From the figure above, the learning rate of 1.0 has a better learning perfromance than all others.
Besides, the learning rates larger than 1.0 will lead an overflow of computing.
Therefore, the value of 1.0 has been chosen as the learning rate in below study.

In [14]:
# run gradient descent to minimize cost
g = multiclass_softmax_normalized; max_its = 200; alpha_choice = 1;

weight_history_normalized,cost_history_normalized = gradient_descent(g,alpha_choice,max_its,w)

In [20]:
# multiclass counting cost
def multiclass_counting_cost_normalized(w):                
    # pre-compute predictions on all points
    all_evals = model(x_normalized,w)

    # compute predictions of each input point
    y_predict = (np.argmax(all_evals,axis = 1))[:,np.newaxis]

    # compare predicted label to actual label
    count = np.sum(np.abs(np.sign(y - y_predict)))
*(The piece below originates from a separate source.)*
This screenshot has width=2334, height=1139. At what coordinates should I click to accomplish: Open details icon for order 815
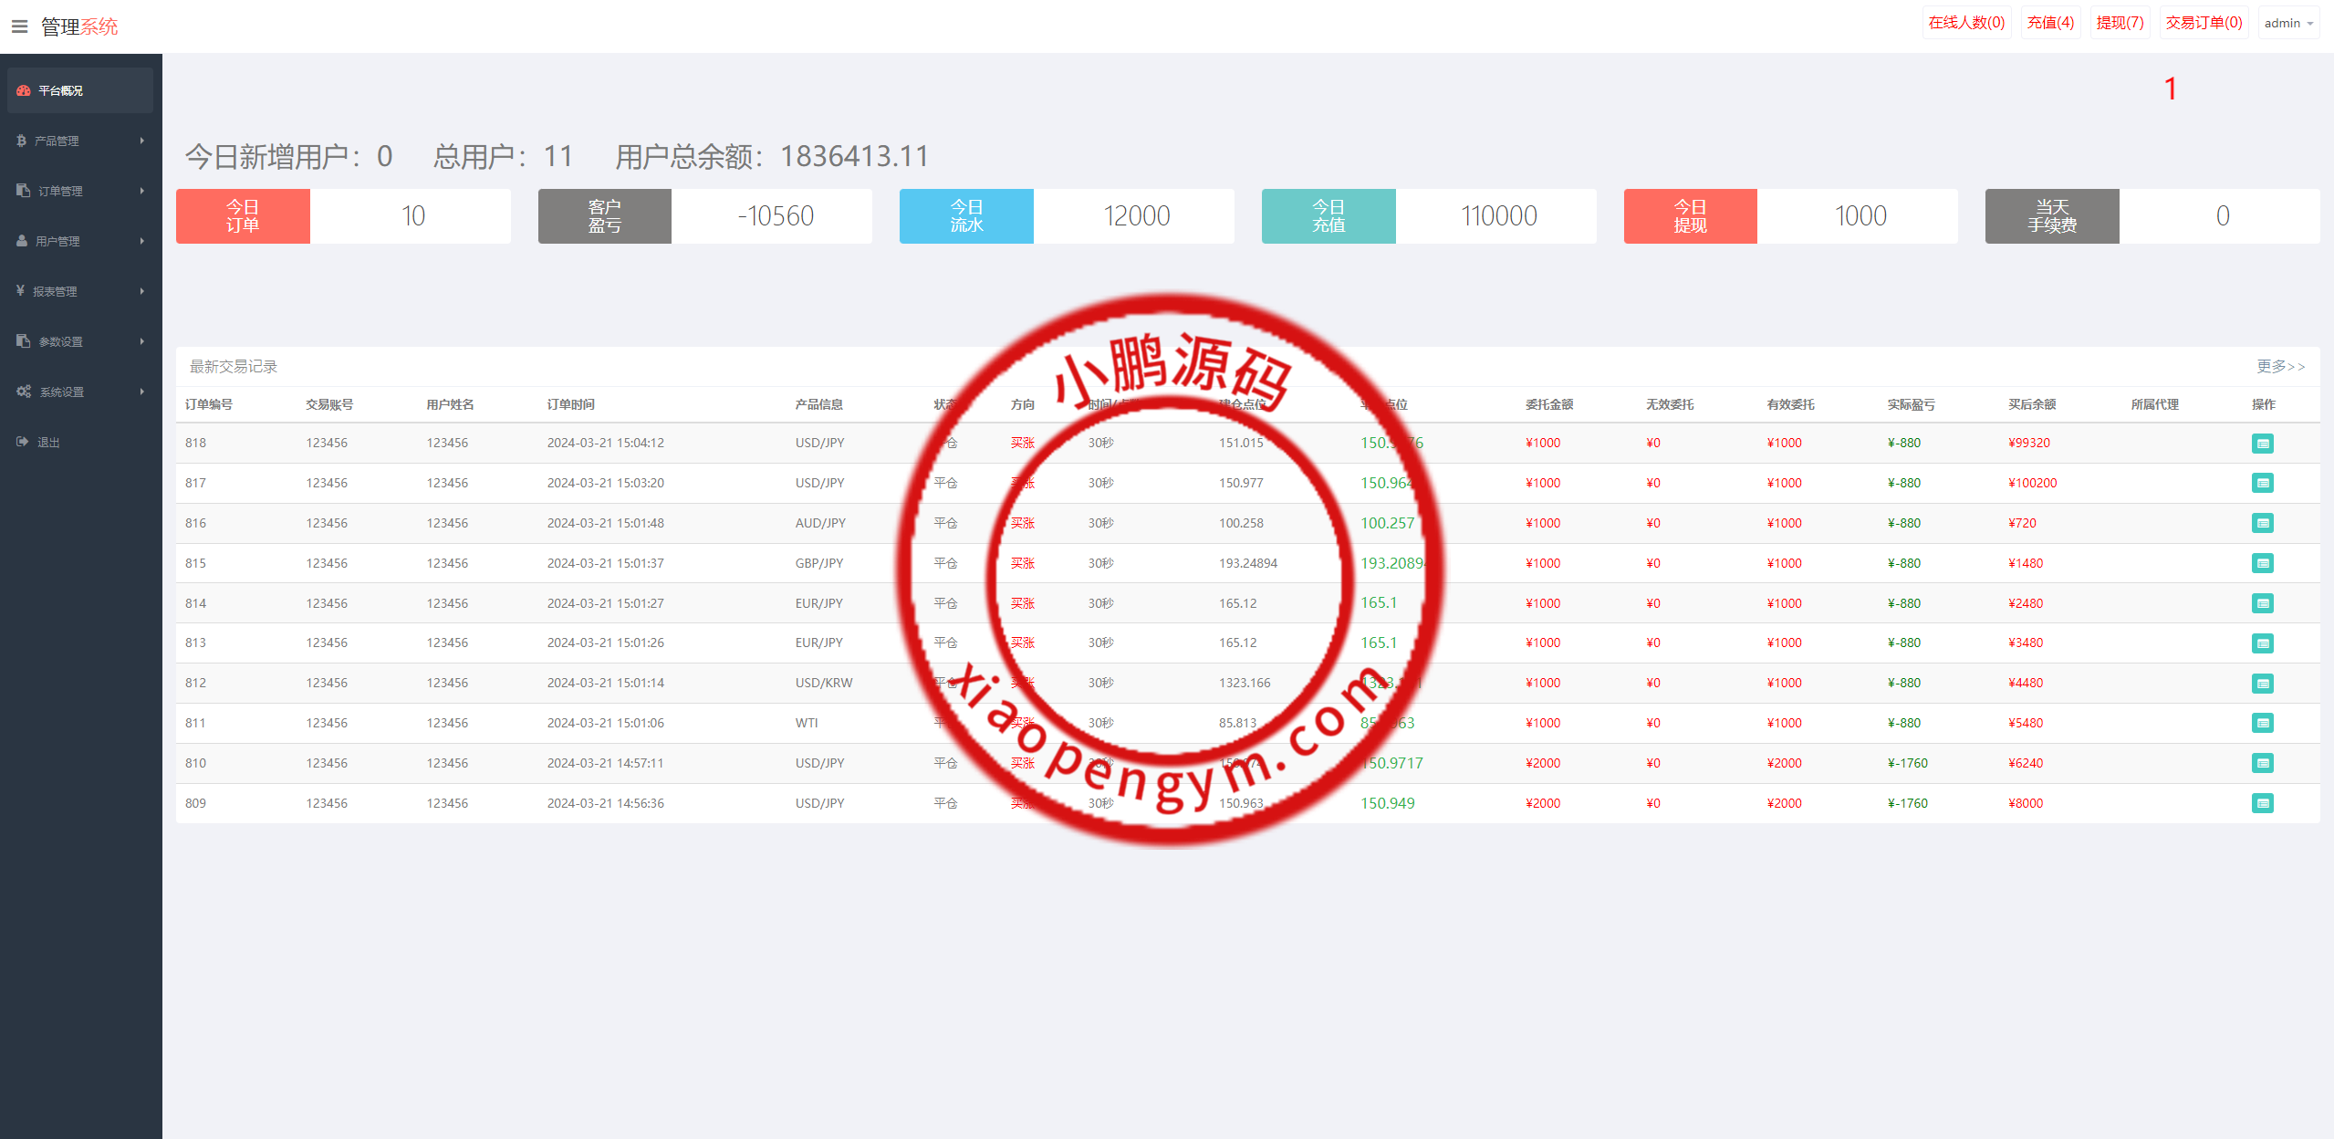pos(2262,563)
    # return number of misclassifications
    return count

In [21]:
#misclass_history = [counting_cost(weight_history[n]) for n in range(1+max_its)]
misclass_history_normalized = [multiclass_counting_cost_normalized(weight_history_normalized[n])
                               for n in range(1+max_its)]

In [29]:
#plt.figure()
plt.figure()
plt.subplot(211)
plt.plot(np.arange((len(cost_history_normalized))), cost_history_normalized,label=r'$\alpha = 1$')
#plt.xlabel('iterations')
plt.ylabel('cost function')
plt.title('Cost Functions')

plt.legend()

plt.subplot(212)
#plt.plot(np.arange((len(misclass_history))), misclass_history, label='standard')
plt.plot(np.arange((len(misclass_history_normalized))), misclass_history_normalized,label=r'$\alpha = 1$')
plt.xlabel('iterations')
plt.ylabel('misclassifications')
plt.title('Misclassifications')
plt.legend()
plt.show()

<IPython.core.display.Javascript object>

In [36]:
print( misclass_history_normalized[max_its])

287.0


In [30]:
minIter = np.argmin(misclass_history_normalized)

In [31]:
minIter

200

As it is shown, the learning process with normalization in learning rate of 1 has got a 97% accuracy after 200 iterations.